• _Directions_:
Output exactly the lines from the one holding "Helpful Information (43, 2277)" through the final line of the entries.

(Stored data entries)
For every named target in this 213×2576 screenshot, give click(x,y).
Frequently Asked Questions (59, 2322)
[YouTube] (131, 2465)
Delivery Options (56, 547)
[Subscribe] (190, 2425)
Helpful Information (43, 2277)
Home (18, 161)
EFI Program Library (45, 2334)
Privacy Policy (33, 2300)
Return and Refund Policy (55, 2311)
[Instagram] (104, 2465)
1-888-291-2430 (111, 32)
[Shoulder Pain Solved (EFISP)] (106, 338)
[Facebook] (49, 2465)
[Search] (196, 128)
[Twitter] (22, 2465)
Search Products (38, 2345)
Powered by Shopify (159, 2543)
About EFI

• _Response_:
Helpful Information (43, 2277)
Home (18, 161)
EFI Program Library (45, 2334)
Privacy Policy (33, 2300)
Return and Refund Policy (55, 2311)
[Instagram] (104, 2465)
1-888-291-2430 (111, 32)
[Shoulder Pain Solved (EFISP)] (106, 338)
[Facebook] (49, 2465)
[Search] (196, 128)
[Twitter] (22, 2465)
Search Products (38, 2345)
Powered by Shopify (159, 2543)
About EFI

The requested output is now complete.